Role of propane sultone as an additive to improve the performance of a lithium-rich cathode material at a high potential

Abstract

This study presents the use of 1,3-propane sultone (PS) in the [EC–DMC + 1 mol L⁻¹ LiPF₆] electrolyte as a protective additive for the Li-rich-NMC xLi₂MnO₃–(1 − x)LiMO₂ (x ≫ 1; M = Ni, Co, Mn) cathode–electrolyte interface during cathode material activation and cycling at a high potential (5 V vs. Li). The results showed that the presence of 1% PS (w/w) ensured complete and better electrode activation during the first cycle than EC–DMC + 1 mol L⁻¹ LiPF₆. Thus, Li//Li-rich-NMC half-cell and Gr//Li-rich-NMC full-cell provided capacities as high as C = 330 mA h g⁻¹ during charge and C = 275 mA h g⁻¹ during discharge with a higher cut-off voltage of 5 V. Measurements by cyclic voltammetry demonstrated that activating at such a voltage enhanced the redox activity from Li₂MnO₃ activation. At same time, the contribution of nickel and cobalt electroactivity is decreased at their regular voltage. This feature was attributed to structural modifications occurring on the surface to the bulk of the material.
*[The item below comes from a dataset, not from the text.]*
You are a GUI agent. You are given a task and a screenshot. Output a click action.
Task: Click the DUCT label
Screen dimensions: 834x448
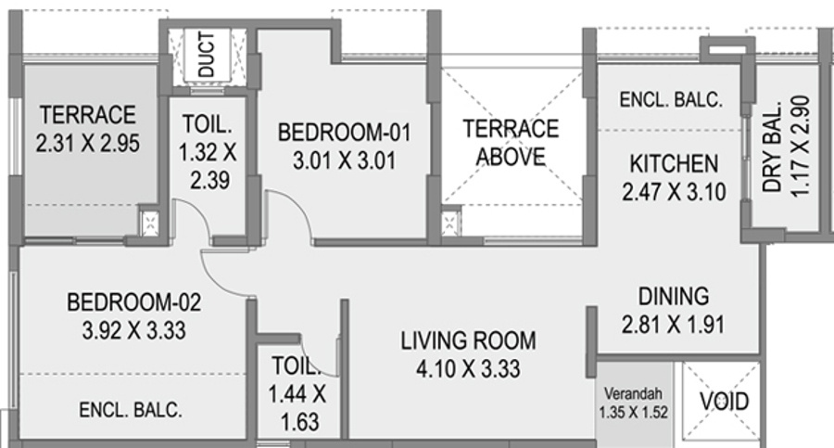click(207, 54)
Long-cycling tests of Li//Li-rich-NMC half-cells with PS provided a higher reversible capacity and superior capacity retention (245 mA h g⁻¹ after 240 cycles) with good coulombic efficiency (99 ± 1%) and better high-discharge rate capability (above 180 mA h g⁻¹ at 1 C regime) than those obtained using conventional electrolytes without additive.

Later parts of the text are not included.